I have taken my fair share of scrapings. I have fallen so many times in my life over these last fifty years, or so, that I could never even to speculate what the count would be.

I have fallen, so often, that, for the most part, I have learnt to fall without much damage to myself. Well at least until last night on my way home from work.I have only fallen twice since I started my Dantrolene prescription, but the second time, last night, was the worst in a very long time.

I was rushing for the community shuttle bus, with ‘rushing’ be the key word here. I guess it is because I haven’t fallen in over six months that I felt confident I would be able to run without any consequences. I was wrong.

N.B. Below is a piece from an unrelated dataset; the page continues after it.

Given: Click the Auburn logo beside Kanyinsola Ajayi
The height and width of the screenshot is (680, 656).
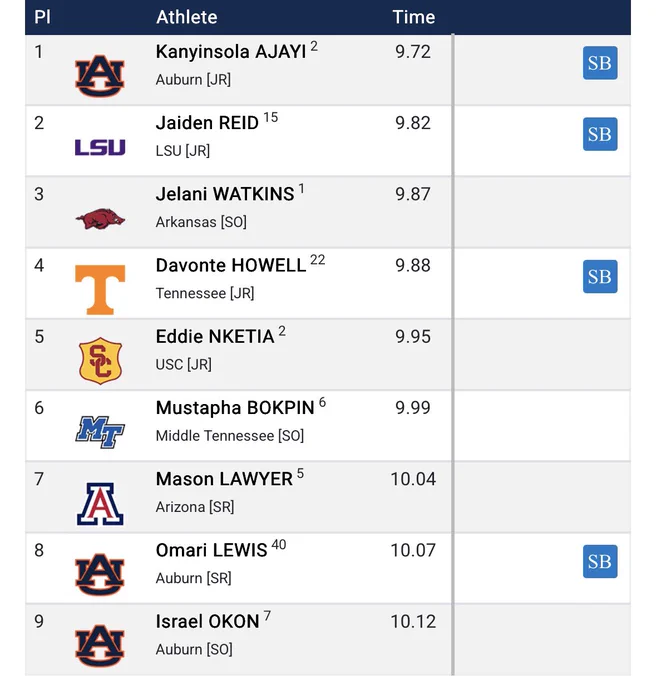Looking at the screenshot, I should tap(100, 76).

I wasn’t exactly watching where I was going, I was just looking at the bus hoping that it wouldn’t take off before I got there. I didn’t see… I didn’t see the slant of the sidewalk as it does when reaching a curve, or a driveway. It was the former that I missed in my lack of observation. I wasn’t expecting the slight drop, and because of this I fell hard on the pavement, “Like a ton of bricks,” as the saying goes. I scraped three knuckles of my left hand, so bad, they bled, and even though I wore a midsize coat (I call it a winter coat, even though most other people elsewhere in the country would call it a fall, or a spring coat) I scraped my elbow really bad.

Now, I am not much of a complainer when this happens. I, generally, just pick myself up (I got a hand up from a stranger yesterday, and I was somewhat embarrassed, but that is another story for an other time), and dust myself off before I continue on my journey. I know I can wash up my wounds when I get home.

Scrapes, for me, they’re a part of my life, I know how do handle them, and they’re no big deal.